Source records:

*** Begin section ***

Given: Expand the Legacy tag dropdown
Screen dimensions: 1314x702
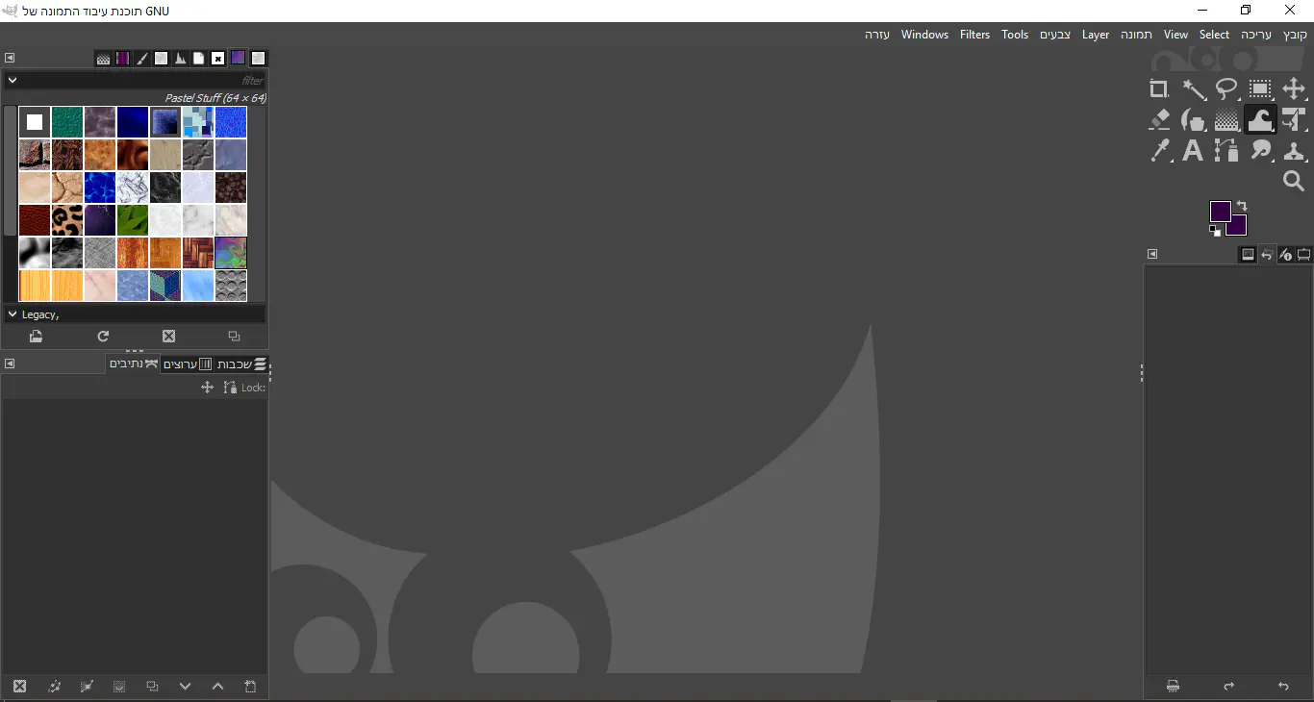Looking at the screenshot, I should pos(13,314).
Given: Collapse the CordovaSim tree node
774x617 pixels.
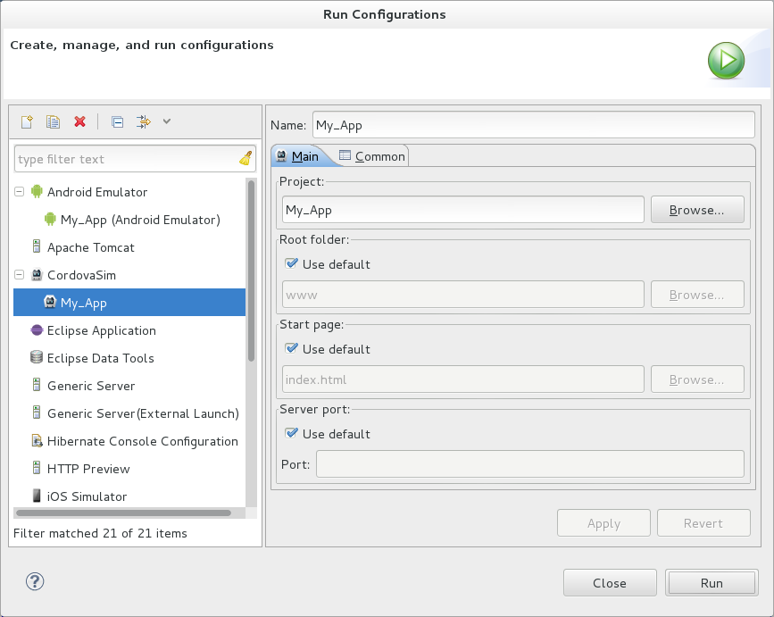Looking at the screenshot, I should (20, 275).
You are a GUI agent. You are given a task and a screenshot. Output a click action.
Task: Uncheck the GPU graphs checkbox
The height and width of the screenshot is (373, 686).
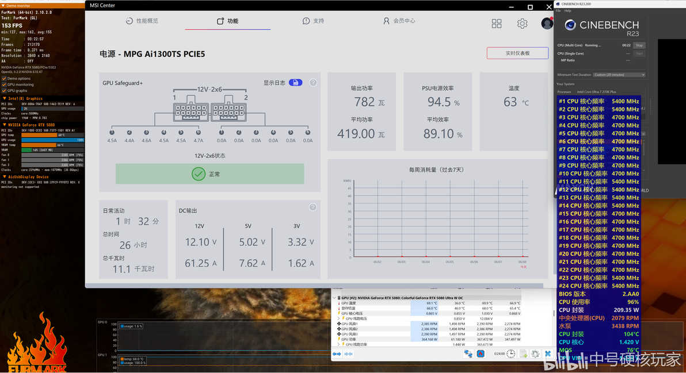(4, 91)
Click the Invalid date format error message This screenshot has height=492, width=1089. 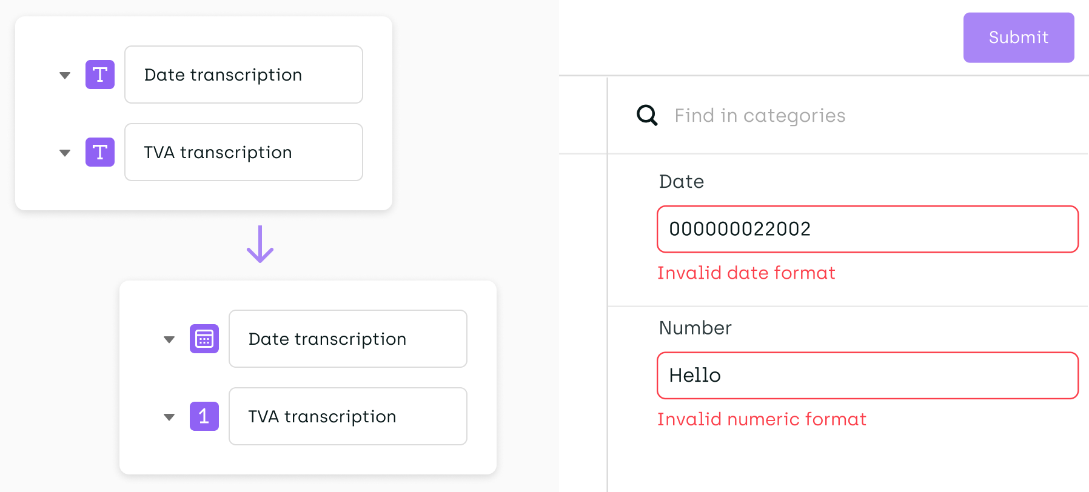coord(746,273)
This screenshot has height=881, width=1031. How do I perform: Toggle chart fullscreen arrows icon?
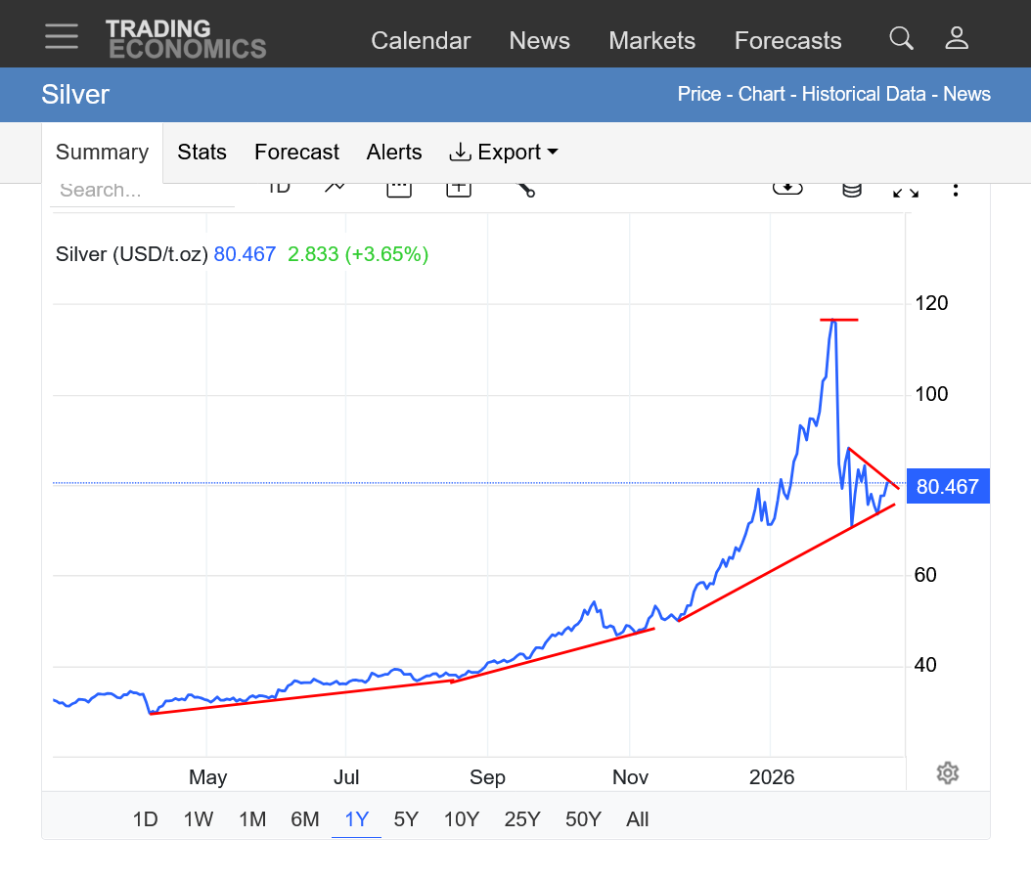click(x=905, y=191)
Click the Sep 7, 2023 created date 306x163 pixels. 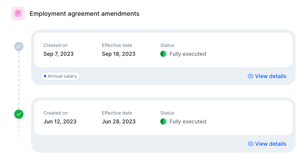tap(58, 54)
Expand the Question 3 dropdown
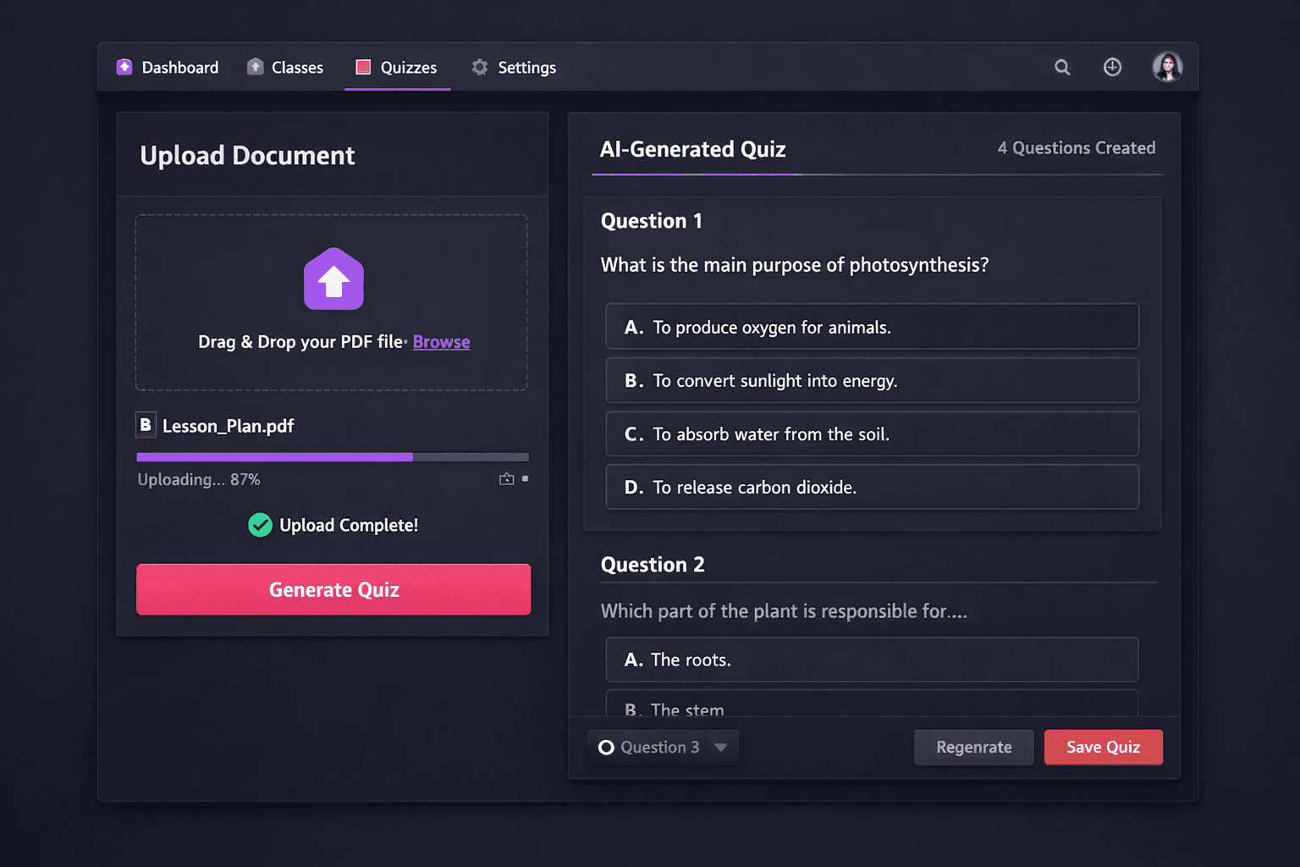The image size is (1300, 867). pos(720,747)
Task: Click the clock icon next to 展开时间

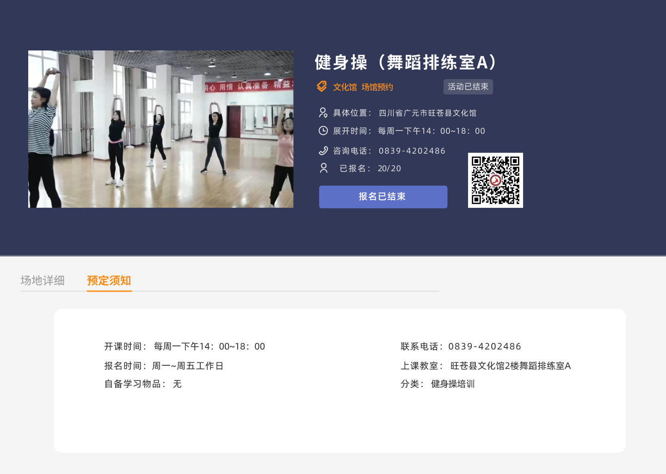Action: pyautogui.click(x=323, y=131)
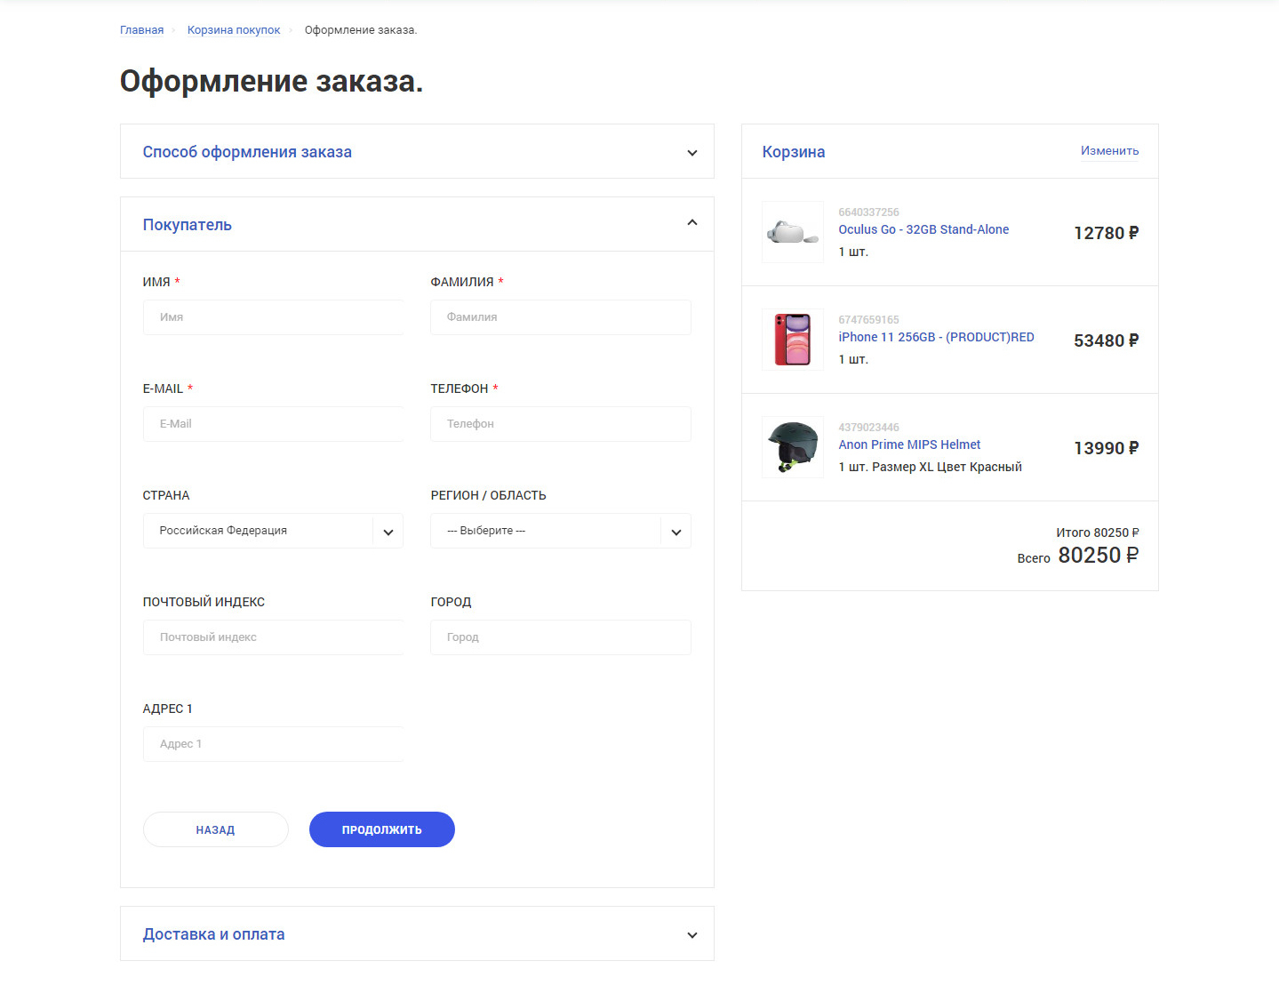Open Корзина покупок breadcrumb link
This screenshot has height=1001, width=1279.
(x=234, y=30)
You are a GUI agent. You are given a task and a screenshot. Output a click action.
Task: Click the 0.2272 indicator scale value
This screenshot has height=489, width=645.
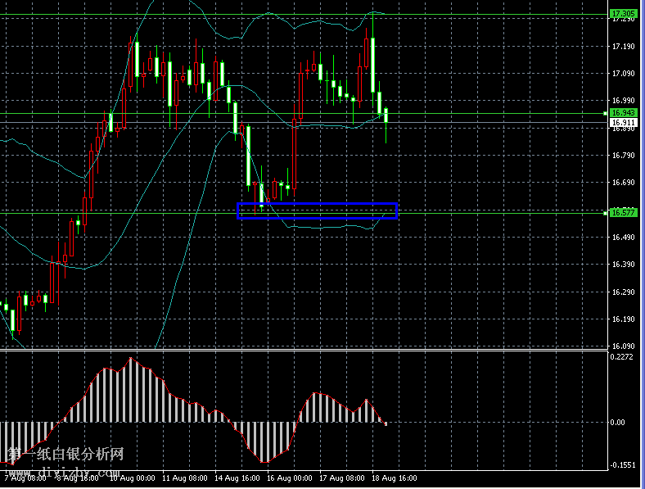point(622,356)
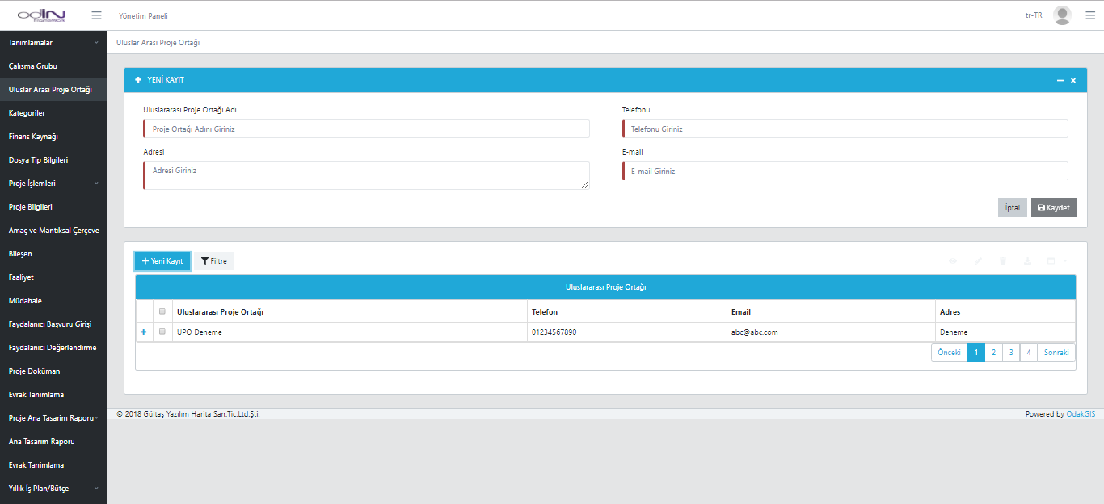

*** End section ***

Task item: The lines from the one that contains "Task: Click the clock icon next to 展开时间" through the end of the data, repeated exactly and with no pictures, make up the whole answer.

The answer:
Task: Click the clock icon next to 展开时间

Action: pyautogui.click(x=323, y=131)
Open Корзина покупок breadcrumb link
This screenshot has height=1001, width=1279.
(x=234, y=30)
You are a GUI agent. You are given a task and a screenshot. Output a click action.
Task: Click the 0.2272 indicator scale value
This screenshot has height=489, width=645.
point(622,356)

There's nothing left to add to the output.